Instructions to follow: Output nothing but the lines from the beginning of the listing below through the line containing "The height and", exactly as they stand, without pictures.

-------- Entries supplied

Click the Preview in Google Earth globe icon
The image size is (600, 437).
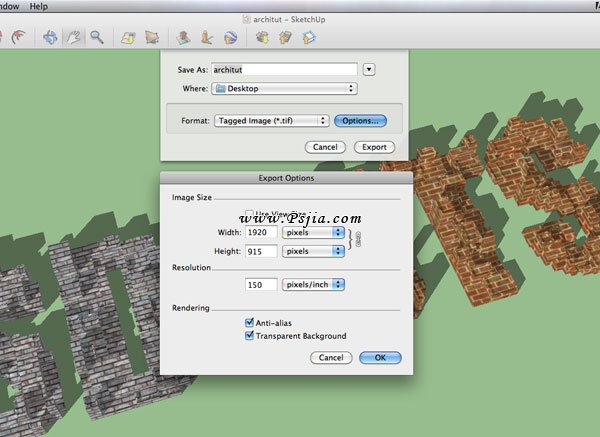[230, 38]
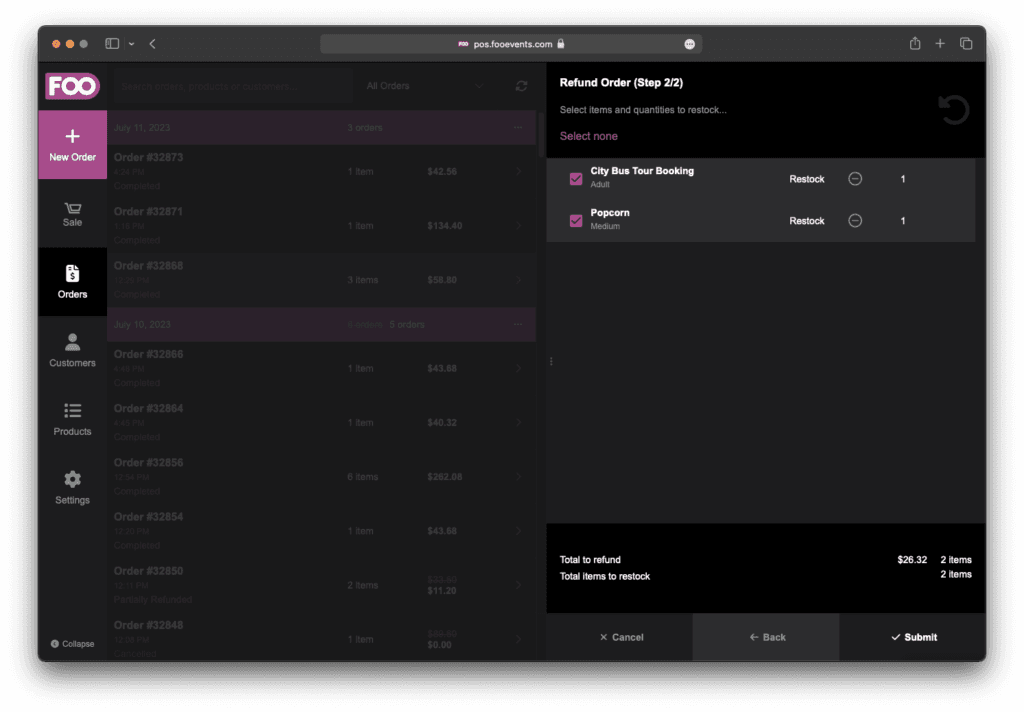Click the refresh orders icon

521,86
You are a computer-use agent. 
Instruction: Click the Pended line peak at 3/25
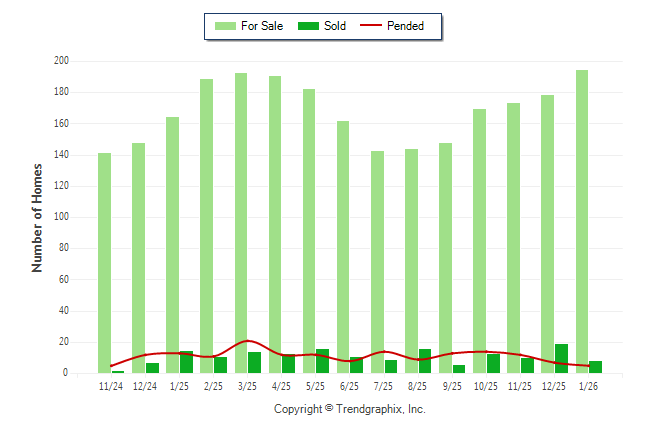(x=248, y=341)
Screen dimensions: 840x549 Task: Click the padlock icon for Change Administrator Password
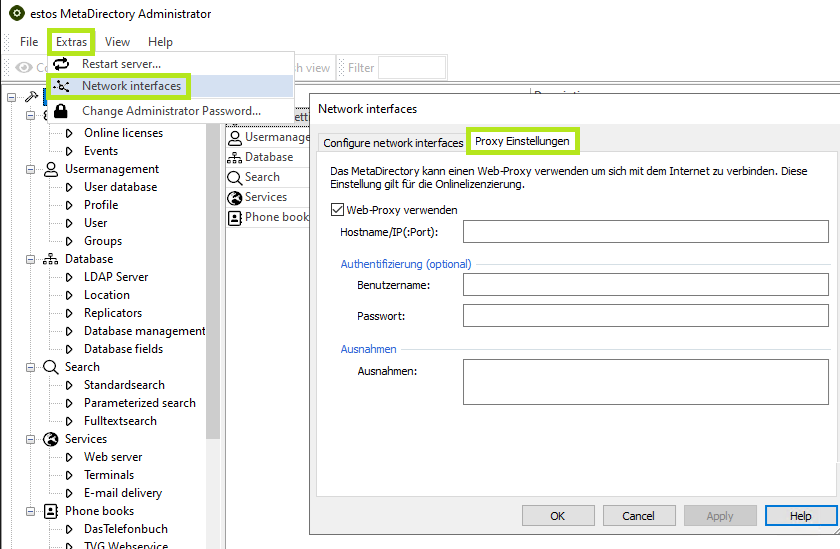[62, 111]
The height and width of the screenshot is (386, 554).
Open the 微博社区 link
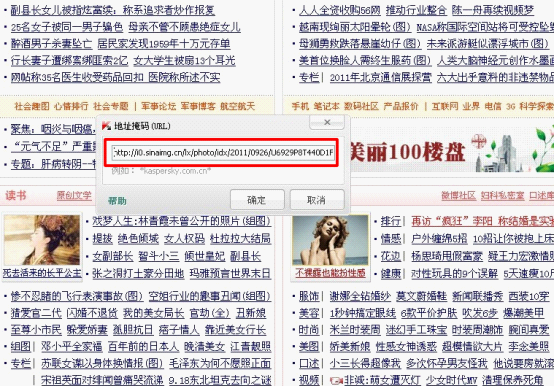click(x=459, y=195)
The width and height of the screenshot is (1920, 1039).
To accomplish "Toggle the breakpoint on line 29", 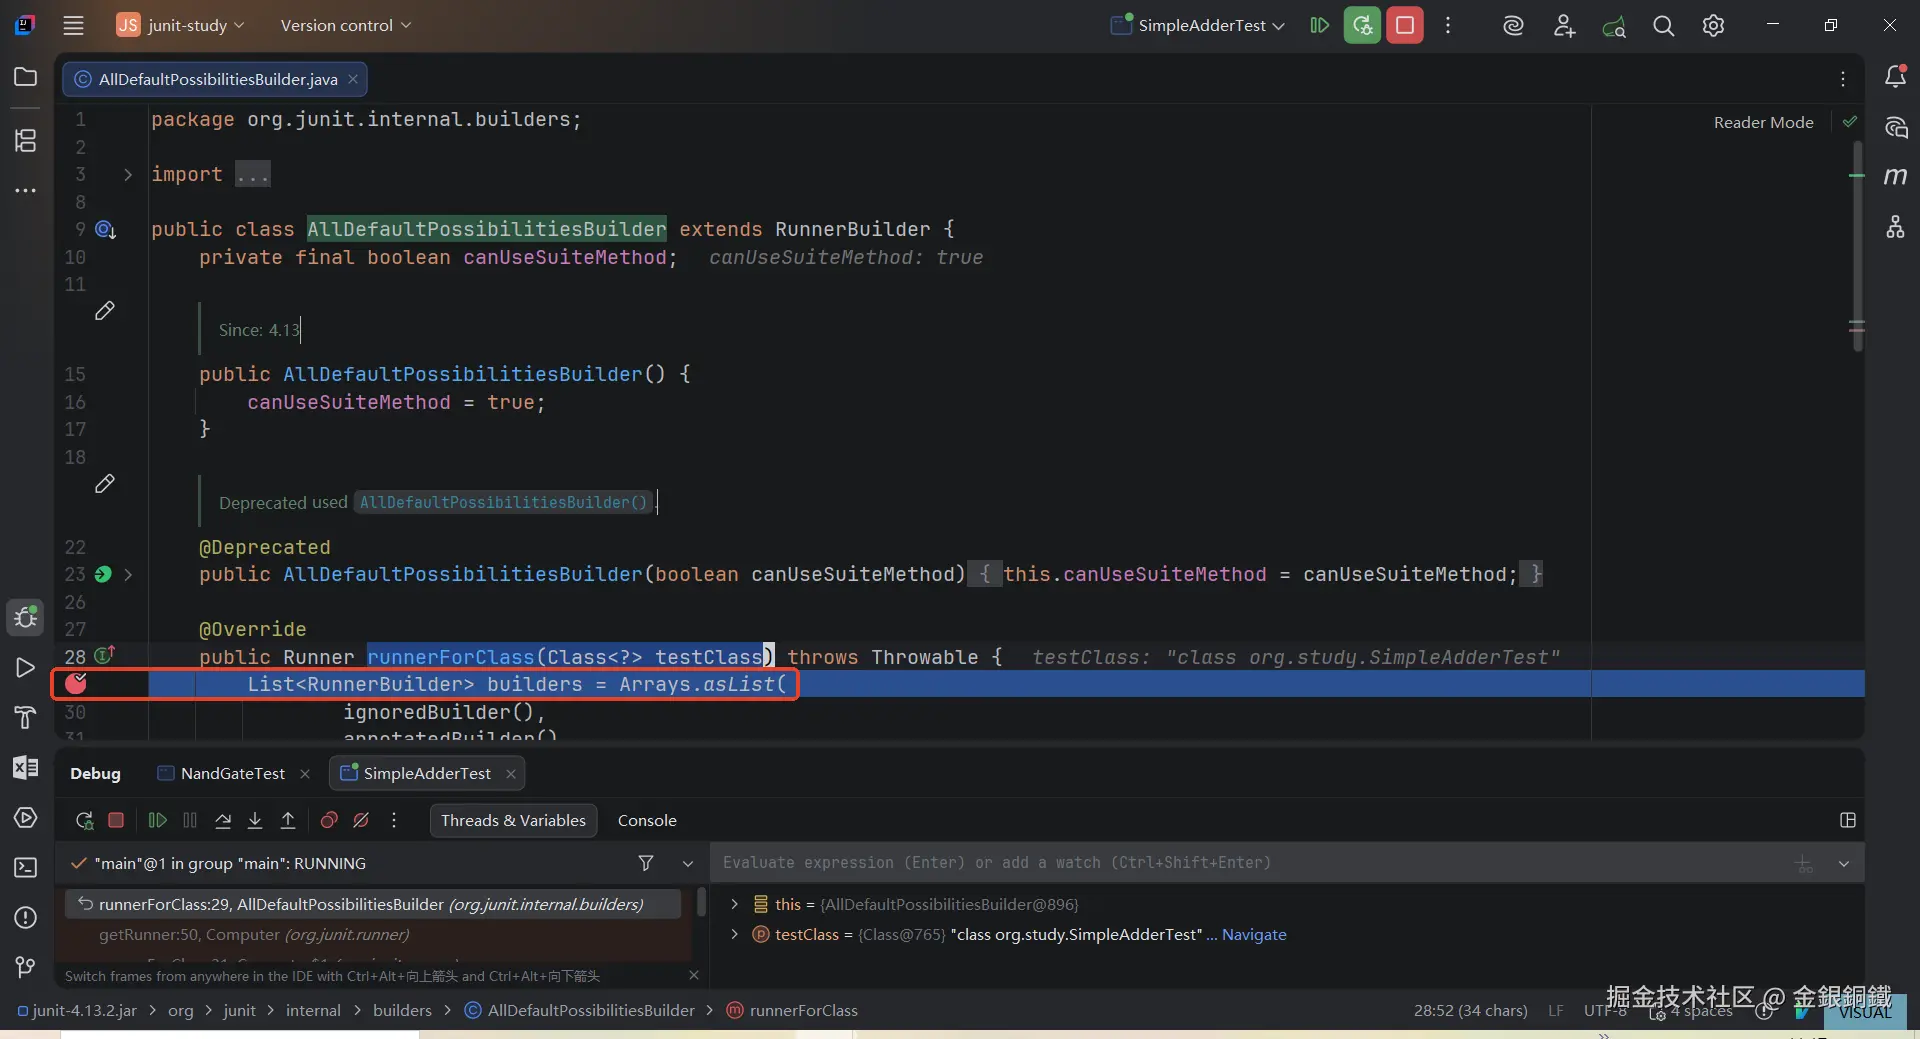I will 76,684.
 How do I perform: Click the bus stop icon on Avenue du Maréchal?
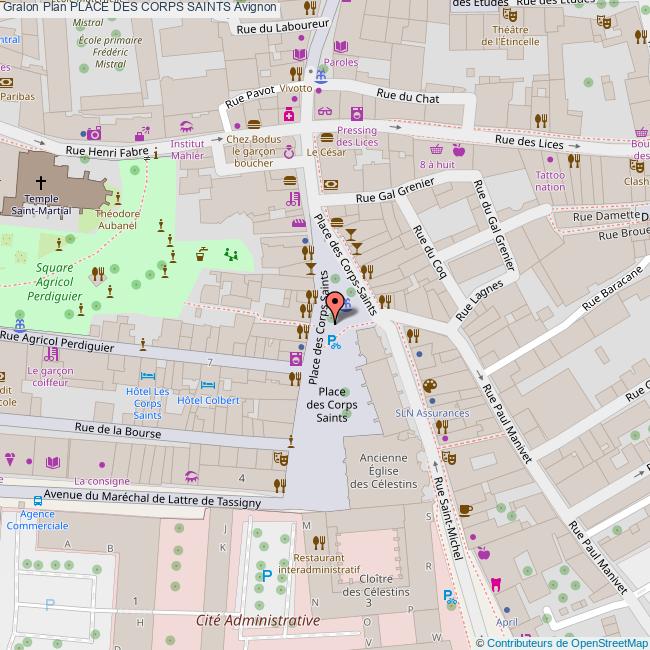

----------------

Response to the task:
Click the Preview in Google Earth globe icon
The image size is (600, 437).
[230, 38]
Click the refresh orders icon

521,86
You are a computer-use agent. 
Instruction: Click the Pended line peak at 3/25
(x=248, y=341)
Screen dimensions: 840x549 Task: Click the padlock icon for Change Administrator Password
[62, 111]
The height and width of the screenshot is (386, 554).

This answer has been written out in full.